- Selected passage
And here is a proof of concept for converting the absence of sound into Power On (for my snow machine). The problem I've run into is that the Power On input isn't a grounded receptacle; where my snow machine has a ground plug. I could use a "cheater" plug, but don't want to burn my house down. I've got a thread out there about other possible options / help with this that I may revisit. I've tried out probably half a dozen grounded dusk-to-dawn sensors and each has a delay longer than the song intermissions before providing power. Weird. Like they all use the same circuit. Vs. the ungrounded dusk-to-dawn sensor I'm using which responds instantly to light or its absence; which also helps me accomplish a brown out effect on the cheap, using it, a shoe box, and a flicker bulb.

Anyway, here's the test video using a flood light as a proxy for the snow machine:






There are other things I could consider turning on during the few second intermission between each song. Possibly have a "Merry Christmas!" shadow light appear on the garage door, using flood lights and a sign with the letters stenciled out. And / or may switch to lighting the facade of the house with blue laser dots rather than attempt a traditional snow effect:

http://www.halloweenforum.com/halloween-props/140361-blue-laser-dots-light-christmas-use-similar-cheap-green-laser-dots-unit.html

Currently I have flickering LED candles in all the windows on the front of the house--the $12 for 6 pack sold by Big Lots. May use a projection effect from Jon Hyers' Wizards and Magic Volume One and put some floating candles in the single window above the front stairs. Hoping to at least do a test run to see how it looks and feels.

It would also be cool to have Frosty the Snowman projection effect where Frosty Comes to Life. I don't go all out for Christmas. But believe Less can be More--just having something different than everyone else can make it special without lots of effort.


----------



## WitchyKitty (Sep 20, 2012)

Tyrant said:


> Easter Skelanimals?
> 
> .......I would really like to see pictures now. If/when you can. I have a general addiction to skeletons and would love to see.


Okay, lol, here are some pictures of my different holiday edition Skelanimals plushies. If you haven't heard of Skelanimals, here is a link to their page: http://skelanimals.com/

Here are my Easter ones (Quackee, Jack and Kit):








Here are my Halloween ones (Dax, Oliver, Diego and Kit):








Here is my Valentine's Day one (ChungKee):








And my Christmas ones (Holly and Pen):








I also have several normal ones (...the red and black skull print Kit the Kat in the center is a bit rare, Kit is my fave!!!) :








I have a bit of an addiction to these guys, lol. I have other things of them besides plushies, too, like cups, keychains, ect.


----------



## hallorenescene (Dec 28, 2007)

lair mistress, I bet your animated wire rabbits are cute. I have an animated wire frog and flamingo.

- Objectives
1. Could you set down the portion of the forum thread starting at "Currently I have" and ending at "looks and feels.", word for word?
2. Can you give all of the records again with "screenshot" swapped for "capture" and nothing else changed? Leave the pictures out.

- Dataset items
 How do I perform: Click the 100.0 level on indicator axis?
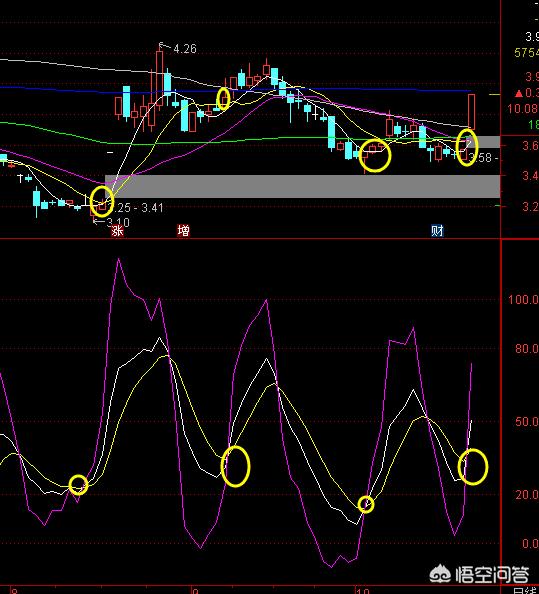click(523, 300)
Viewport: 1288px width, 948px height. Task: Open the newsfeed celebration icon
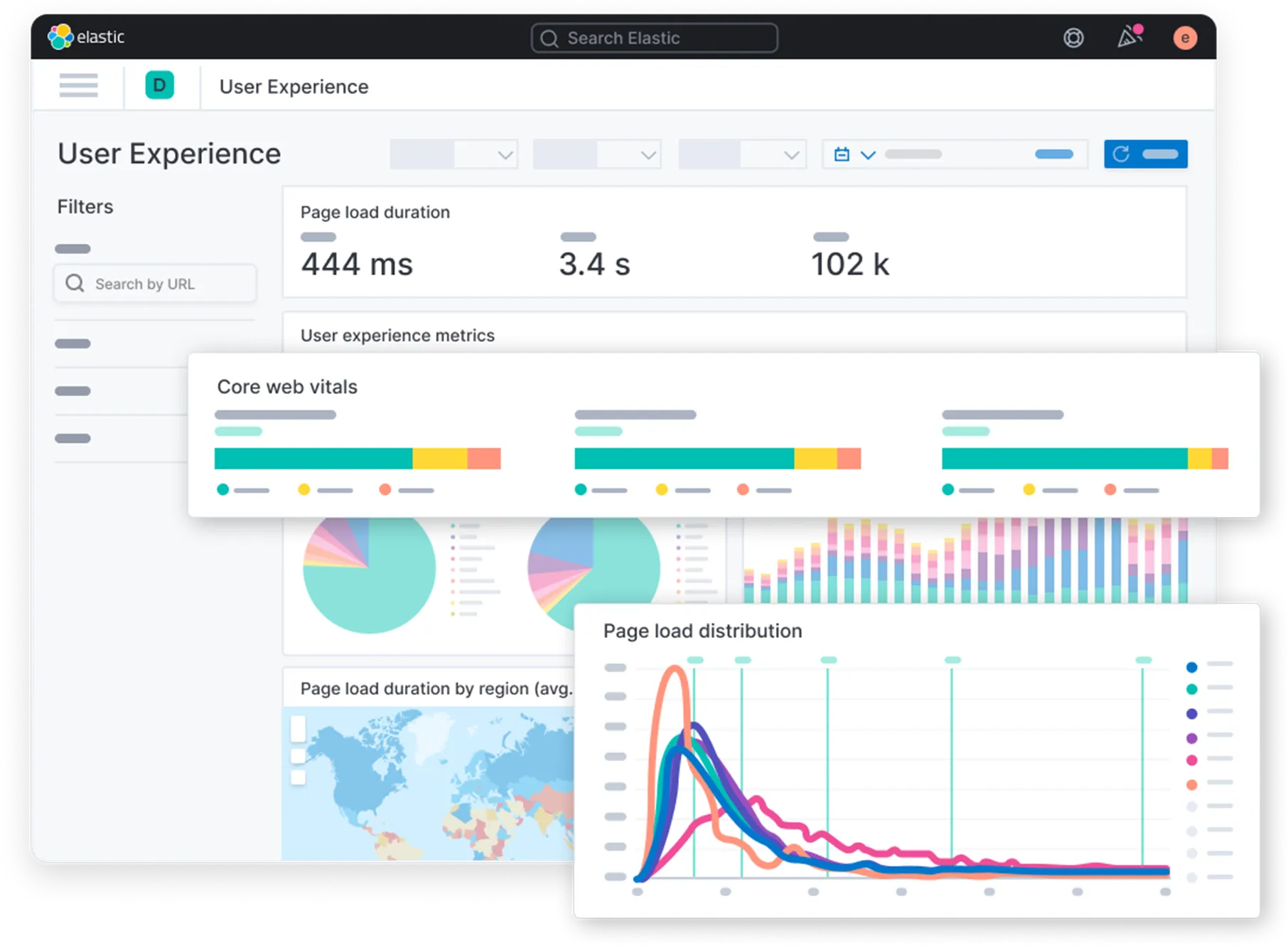[x=1129, y=36]
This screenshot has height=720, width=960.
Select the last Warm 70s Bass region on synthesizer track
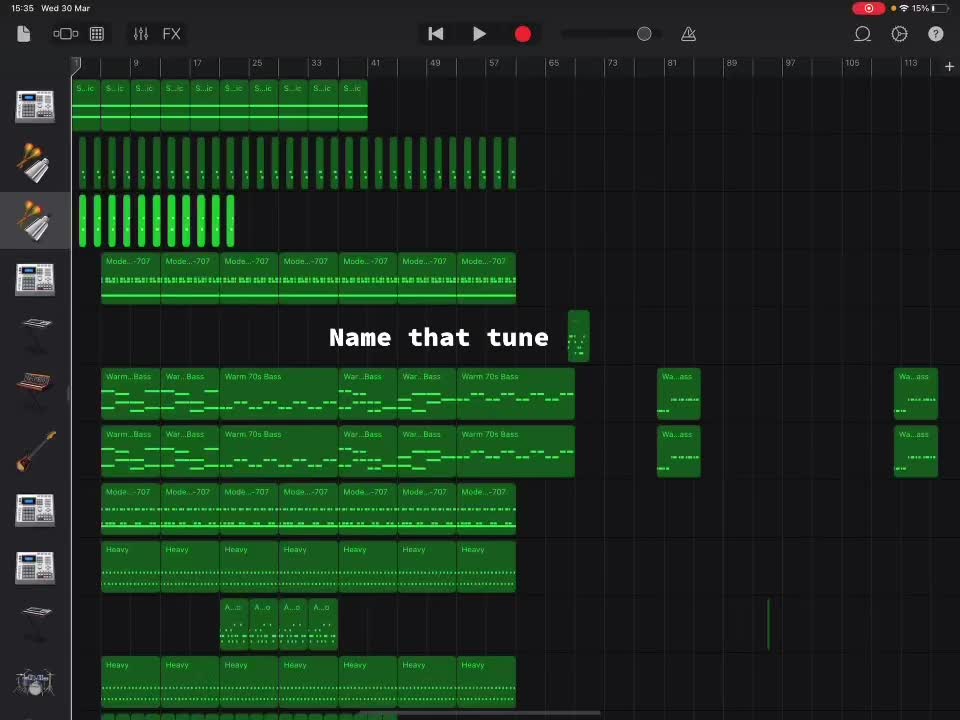915,394
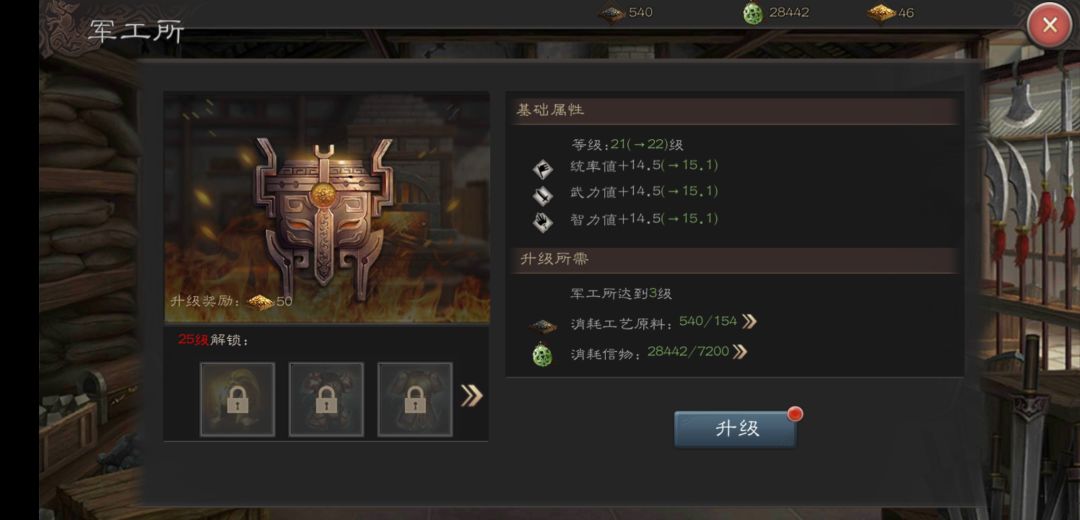1080x520 pixels.
Task: Select the 基础属性 section header
Action: pyautogui.click(x=735, y=111)
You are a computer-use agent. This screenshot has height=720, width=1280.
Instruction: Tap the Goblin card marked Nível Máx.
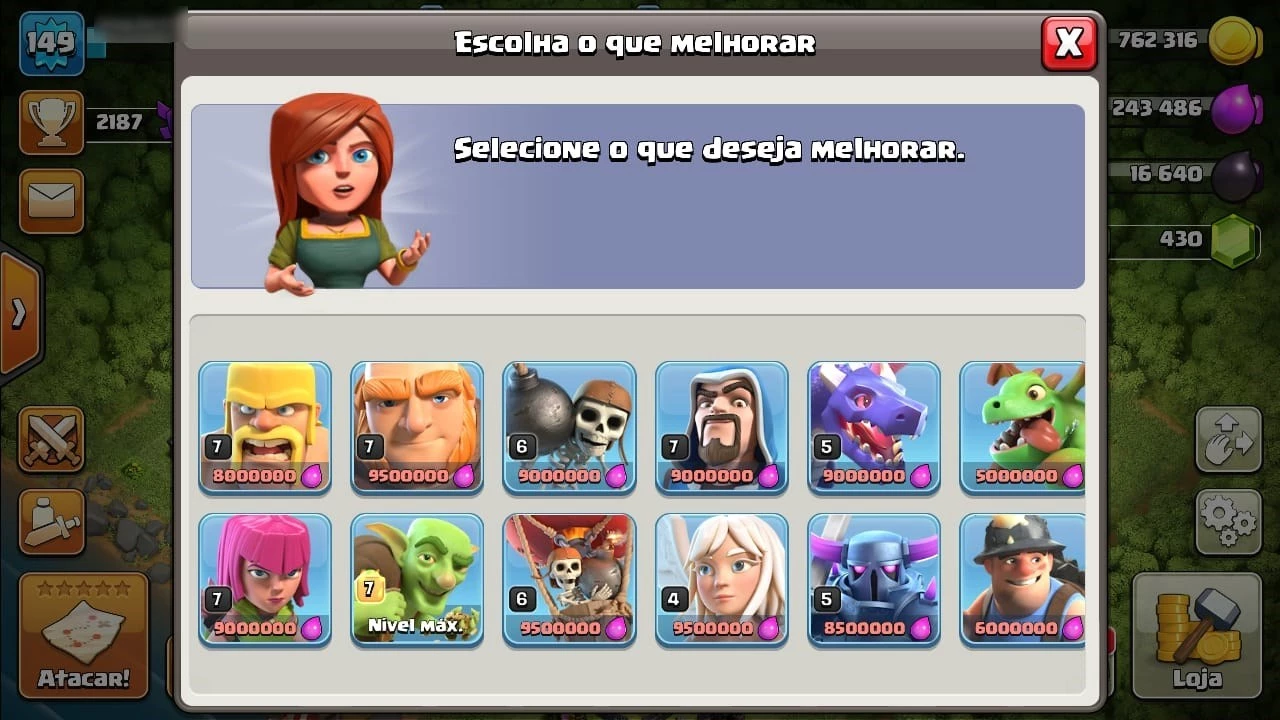[x=417, y=580]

- Worked answers
1.
Currently I have flickering LED candles in all the windows on the front of the house--the $12 for 6 pack sold by Big Lots. May use a projection effect from Jon Hyers' Wizards and Magic Volume One and put some floating candles in the single window above the front stairs. Hoping to at least do a test run to see how it looks and feels.

2.
 How do I perform: Click the 100.0 level on indicator axis?
click(523, 300)
Viewport: 1288px width, 948px height. Task: Open the newsfeed celebration icon
[x=1129, y=36]
This capture has height=720, width=960.
Select the last Warm 70s Bass region on synthesizer track
915,394
1080x520 pixels.
Task: Select the 基础属性 section header
Action: pyautogui.click(x=735, y=111)
You are a computer-use agent. This capture has height=720, width=1280.
Instruction: Tap the Goblin card marked Nível Máx.
[x=417, y=580]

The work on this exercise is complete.